The above quote is from Indonesian President Joko Widodo, expressed in January 2022. The statement refers to the Indonesian government’s ambition to make more use of the country’s abundant natural resources. The problem so far has been that Indonesia is a major exporter of natural resources in more or less raw form (shipping cheap minerals, in large volumes, to foreign destinations where the minerals are processed, thus encouraging the industrialization at the export destination).
However, it is a situation that involves several missed opportunities for Indonesia. For example, by focusing on mineral ore exports, Indonesia struggles to develop its own processing industries, which means it remains at the bottom of the (global) value chain. Ideally, export-oriented industrialization in Indonesia produces value-added goods that allow Indonesia to move up in global value and logistics chains.
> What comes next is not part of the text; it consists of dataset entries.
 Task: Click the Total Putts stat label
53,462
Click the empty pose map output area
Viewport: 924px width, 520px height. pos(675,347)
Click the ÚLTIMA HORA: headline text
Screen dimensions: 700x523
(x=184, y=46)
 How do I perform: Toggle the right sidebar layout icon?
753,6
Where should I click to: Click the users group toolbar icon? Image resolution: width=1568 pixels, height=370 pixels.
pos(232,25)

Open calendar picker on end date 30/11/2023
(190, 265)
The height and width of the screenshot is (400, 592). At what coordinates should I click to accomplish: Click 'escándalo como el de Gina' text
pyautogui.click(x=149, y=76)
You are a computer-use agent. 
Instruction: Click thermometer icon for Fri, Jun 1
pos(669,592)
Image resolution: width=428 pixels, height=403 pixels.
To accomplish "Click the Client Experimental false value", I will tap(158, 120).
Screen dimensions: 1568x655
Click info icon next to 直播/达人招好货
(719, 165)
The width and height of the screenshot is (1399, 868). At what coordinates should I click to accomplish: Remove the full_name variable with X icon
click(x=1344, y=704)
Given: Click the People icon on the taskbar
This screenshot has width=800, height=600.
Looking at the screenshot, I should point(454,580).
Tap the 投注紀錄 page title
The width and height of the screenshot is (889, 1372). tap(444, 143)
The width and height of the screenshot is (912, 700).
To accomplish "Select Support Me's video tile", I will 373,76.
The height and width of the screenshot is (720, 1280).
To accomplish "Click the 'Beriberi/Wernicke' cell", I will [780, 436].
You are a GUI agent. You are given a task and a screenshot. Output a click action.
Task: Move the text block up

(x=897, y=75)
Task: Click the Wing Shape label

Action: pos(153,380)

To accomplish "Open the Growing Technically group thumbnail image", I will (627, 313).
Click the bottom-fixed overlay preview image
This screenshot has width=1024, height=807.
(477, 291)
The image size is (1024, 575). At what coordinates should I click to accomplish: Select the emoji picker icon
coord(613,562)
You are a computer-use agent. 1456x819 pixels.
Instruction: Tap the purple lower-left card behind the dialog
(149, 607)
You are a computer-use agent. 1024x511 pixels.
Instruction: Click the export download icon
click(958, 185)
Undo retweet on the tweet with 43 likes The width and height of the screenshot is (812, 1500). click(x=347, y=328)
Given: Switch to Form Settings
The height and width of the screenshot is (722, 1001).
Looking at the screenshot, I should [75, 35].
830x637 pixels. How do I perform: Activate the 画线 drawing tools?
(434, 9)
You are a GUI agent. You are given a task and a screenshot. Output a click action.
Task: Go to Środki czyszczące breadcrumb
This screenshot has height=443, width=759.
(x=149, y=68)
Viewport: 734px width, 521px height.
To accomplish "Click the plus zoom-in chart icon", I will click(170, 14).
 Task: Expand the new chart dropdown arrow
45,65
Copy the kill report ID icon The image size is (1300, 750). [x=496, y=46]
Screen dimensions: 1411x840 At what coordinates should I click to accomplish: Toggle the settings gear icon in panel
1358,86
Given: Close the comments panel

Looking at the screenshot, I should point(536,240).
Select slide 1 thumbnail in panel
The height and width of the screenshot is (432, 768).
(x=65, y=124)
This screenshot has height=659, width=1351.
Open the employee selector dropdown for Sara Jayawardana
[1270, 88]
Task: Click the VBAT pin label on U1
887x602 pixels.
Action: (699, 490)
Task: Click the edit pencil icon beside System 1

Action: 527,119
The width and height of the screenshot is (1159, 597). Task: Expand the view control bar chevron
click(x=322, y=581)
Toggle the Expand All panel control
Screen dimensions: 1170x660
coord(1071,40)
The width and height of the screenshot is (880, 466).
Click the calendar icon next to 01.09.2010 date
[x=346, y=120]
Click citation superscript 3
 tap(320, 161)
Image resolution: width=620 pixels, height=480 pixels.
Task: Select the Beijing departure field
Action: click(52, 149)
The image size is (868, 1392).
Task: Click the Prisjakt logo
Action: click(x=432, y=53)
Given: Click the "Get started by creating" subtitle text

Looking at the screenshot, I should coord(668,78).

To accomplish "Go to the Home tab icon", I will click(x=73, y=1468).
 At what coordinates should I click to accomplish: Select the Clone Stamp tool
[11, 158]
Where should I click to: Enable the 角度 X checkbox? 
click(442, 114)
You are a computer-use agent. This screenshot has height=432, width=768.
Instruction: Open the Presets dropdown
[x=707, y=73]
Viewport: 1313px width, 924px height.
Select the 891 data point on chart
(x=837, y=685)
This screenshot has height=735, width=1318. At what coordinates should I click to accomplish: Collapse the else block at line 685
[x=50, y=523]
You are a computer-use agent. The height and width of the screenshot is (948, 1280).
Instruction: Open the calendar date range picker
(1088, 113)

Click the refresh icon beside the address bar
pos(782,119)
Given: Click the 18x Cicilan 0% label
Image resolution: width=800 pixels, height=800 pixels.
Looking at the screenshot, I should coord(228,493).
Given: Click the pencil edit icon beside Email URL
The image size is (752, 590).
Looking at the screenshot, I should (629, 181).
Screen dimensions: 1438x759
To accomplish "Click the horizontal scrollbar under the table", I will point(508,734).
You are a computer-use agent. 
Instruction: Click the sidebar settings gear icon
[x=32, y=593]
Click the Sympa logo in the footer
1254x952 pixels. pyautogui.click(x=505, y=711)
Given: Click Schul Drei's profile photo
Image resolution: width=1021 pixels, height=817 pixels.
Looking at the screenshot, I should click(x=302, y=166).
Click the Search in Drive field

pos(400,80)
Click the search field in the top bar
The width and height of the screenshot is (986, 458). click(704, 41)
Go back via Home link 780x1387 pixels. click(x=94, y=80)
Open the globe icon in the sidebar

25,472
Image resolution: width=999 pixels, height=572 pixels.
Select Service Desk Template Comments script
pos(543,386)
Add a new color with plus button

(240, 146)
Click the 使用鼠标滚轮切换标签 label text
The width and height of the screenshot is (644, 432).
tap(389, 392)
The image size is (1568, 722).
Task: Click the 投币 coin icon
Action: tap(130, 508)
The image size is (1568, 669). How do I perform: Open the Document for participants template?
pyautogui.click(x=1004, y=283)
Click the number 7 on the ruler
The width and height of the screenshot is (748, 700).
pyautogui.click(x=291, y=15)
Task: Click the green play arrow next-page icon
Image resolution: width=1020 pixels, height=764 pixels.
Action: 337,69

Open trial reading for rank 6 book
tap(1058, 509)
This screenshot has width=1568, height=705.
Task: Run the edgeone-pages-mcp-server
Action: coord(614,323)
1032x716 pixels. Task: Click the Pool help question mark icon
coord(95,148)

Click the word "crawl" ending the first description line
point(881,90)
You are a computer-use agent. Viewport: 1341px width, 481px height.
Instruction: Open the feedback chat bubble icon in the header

Large-scale, export-oriented industrialization would make the Indonesian economy more stable because, while raw (or barely processed) natural resources are generally subject to high price volatility in international markets, processed have a much more stable value, so export earnings become more important. stable accordingly. We saw it in the 2000s when the commodity boom was a blessing for the Indonesian economy. However, the situation deteriorated in the 2010s – when commodity prices generally plunged – causing Indonesia to face a growing current account deficit that undermined the confidence of foreign institutions and investors in the fundamentals of the economy. the Indonesian economy. Thus, the Indonesian economy seems too linked to the volatility of commodity prices. Therefore, when exports are not dominated by more or less commodities, Indonesia’s trade balance, current account balance and even the rupiah rate are bound to become more stable accordingly.
Moreover, if Indonesia sells its natural resources in large quantities and quickly, then the country will see its abundance of natural resources reduced sharply in a few decades, which will make it less attractive to invest in the industrial transformation of natural resources. in Indonesia at some point in the future. Thus, it is important to keep enough reserves for future use (at home) to attract investment.
But the shift to “value-added natural resources” is a process that does not succeed on its own, the main reason being that Indonesia’s investment environment is not the most favorable, while it is also too attractive for established players to content themselves with earning income from the export of unprocessed natural resources (especially in times of high commodity prices) without having to consider capital-intensive investments. And so, top-down encouragement is needed.